Ernest Hemingway

The Kansas City Star, Ernest Hemingway and 106 Years of History

By Hannah Strader

1729 Grand Boulevard was home to reporters and ad staff for the Kansas City Star for 106 years, but University student and current intern Conner Mitchell admittedly knows little about its history. The Star, a leader in Midwestern journalism, was deep in the throes of re-locating to what is called the Press Pavilion next door.

“I know that the Star has been in its current location forever, but even that is changing since the newsroom is moving into the large glass building next door that everyone already thinks is the Star,” Mitchell said. “I think Hemingway was a features writer, but I’m not really sure.”

The famed author Ernest Hemingway did, in fact, enjoy a short stint at the Kansas City Star in 1918. His time as a cub reporter covering crime and medical emergencies allowed the 18-year-old – then too young to actively enlist in the army – to make connections that both encouraged his writing and also encouraged his involvement in the war.
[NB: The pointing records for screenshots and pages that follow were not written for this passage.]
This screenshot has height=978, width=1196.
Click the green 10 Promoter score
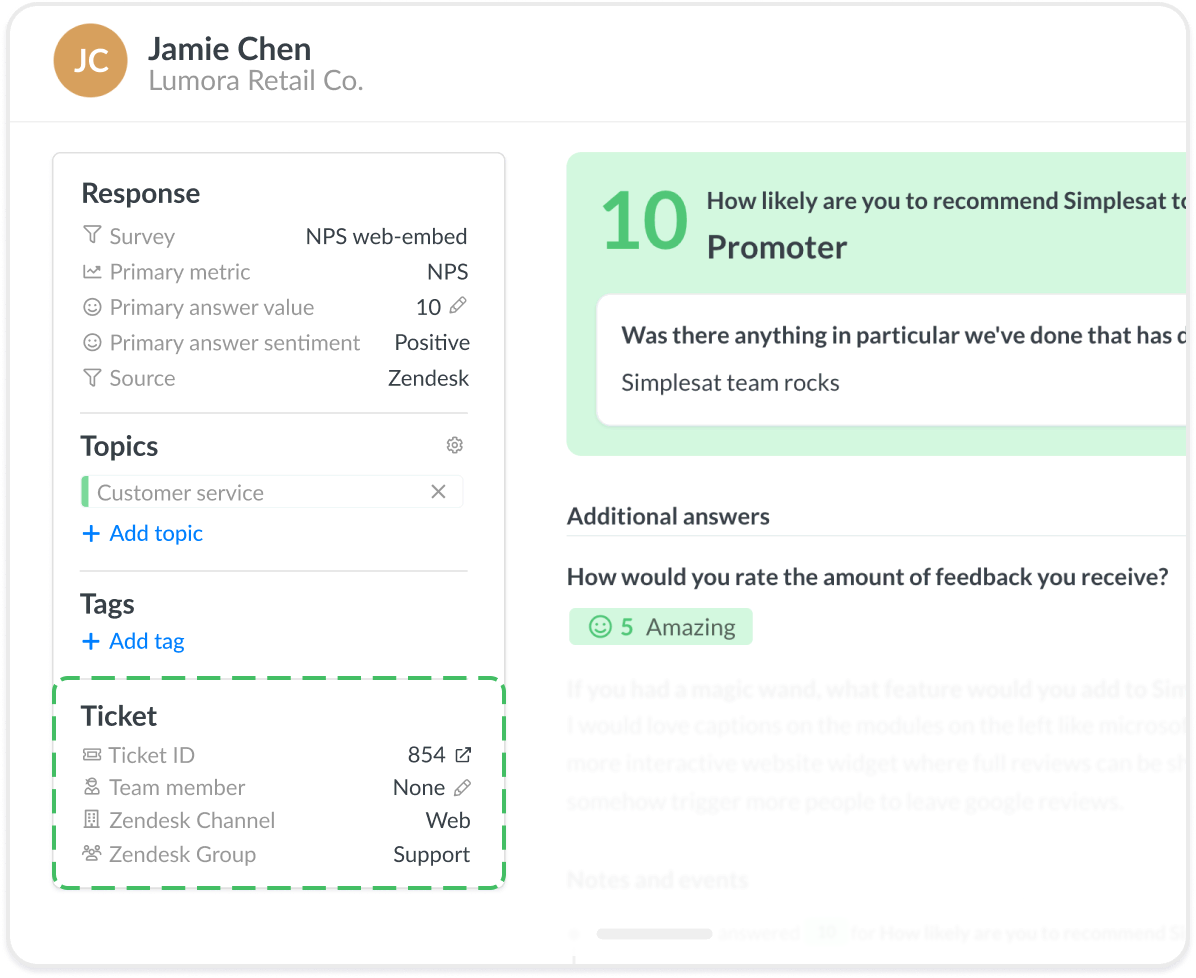click(645, 220)
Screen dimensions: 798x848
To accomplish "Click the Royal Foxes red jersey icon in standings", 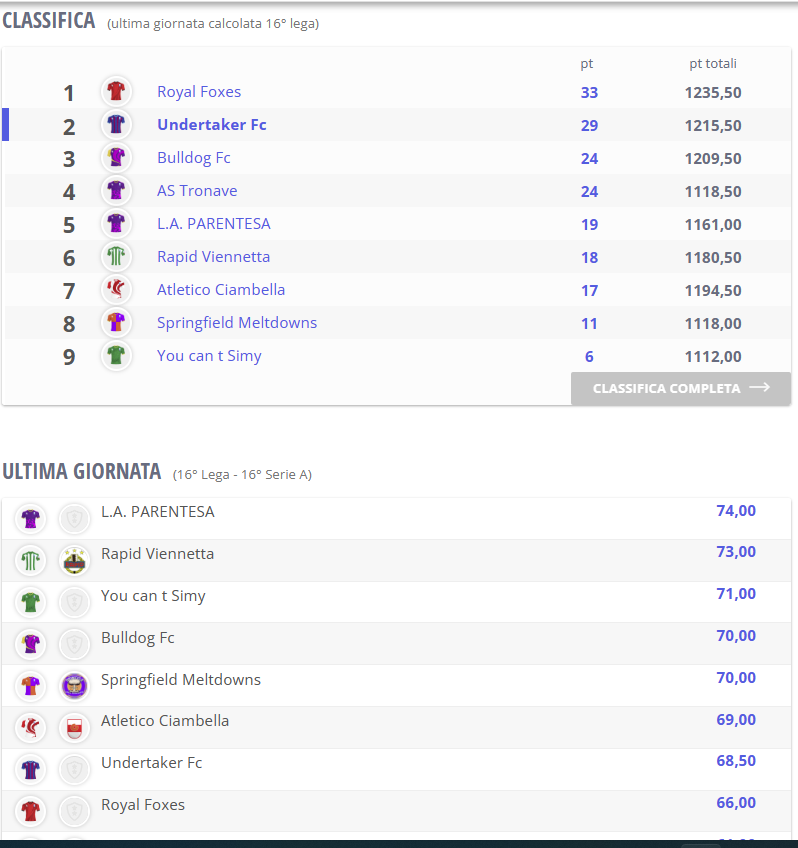I will (116, 91).
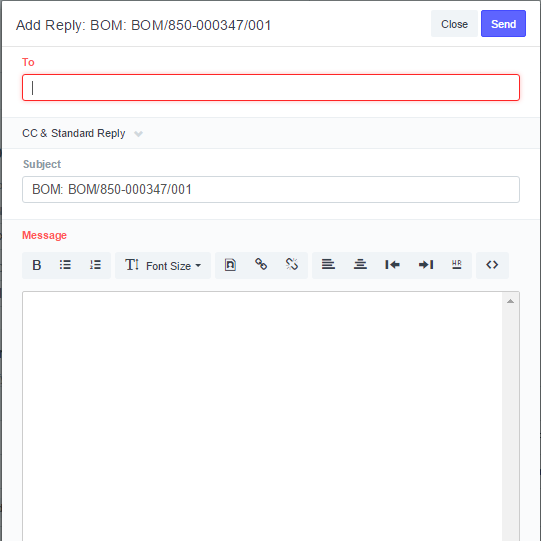Align message text to the left
The height and width of the screenshot is (541, 541).
click(x=328, y=265)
It was in Kansas City that Hemingway would sign up to join American Red Cross ambulance drivers in Italy and set him on the path toward writing what is considered one of the most iconic texts in American history. In later years, Hemingway himself would remark that The Star’s style sheet consisted of “the best rules I ever learned in the business of writing.”

This is a comment that Steve Paul (StevePaulKC.com) , a retired Star reporter and local Hemingway expert, suspects was made to cater to his Kansas City audience upon his return to the city for the birth of his son. The city made such an impact on the young writer that it appears in multiple pieces of his work.

“There’s this story called ‘Soldier’s Home’ that sort of has a Kansas City connection,” Paul said. “Which is kind of fun because the character Harold Krebs has returned from the war a little later than most of the other soldiers. He’s been in New York with his buddies and doesn’t know what to do with his life. He’s sitting around the kitchen with his mother nagging at him In Oklahoma, but he’s reading the Kansas City Star.”

Hemingway only spent six months in Kansas City, but those six months undoubtedly influenced the rest of his life. He met fellow reporters who encouraged his adventurous spirit and natural talent, among them the playwright best known for his work on ‘The Sound of Music’, Russell Crouse.

“Ernie, as I knew him, was a good reporter, not sensational by any means, and a completely nice guy,” Crouse said according to Paul’s book ‘Hemingway at 18’. His editor, Wilson Hicks, would continue a legacy in journalism by becoming the executive editor of ‘Life’.

At 21, Mitchell is hoping for a similar journey.

“I’ve seen the power that journalism can have when it’s done right. It’s a very unique career field because it literally has the power to change people’s lives,” Mitchell said. “It can change the course of history.”

1729 Grand holds 106 years of history, but the move to the Press Pavilion paves the way for more innovation and more legacies to be made.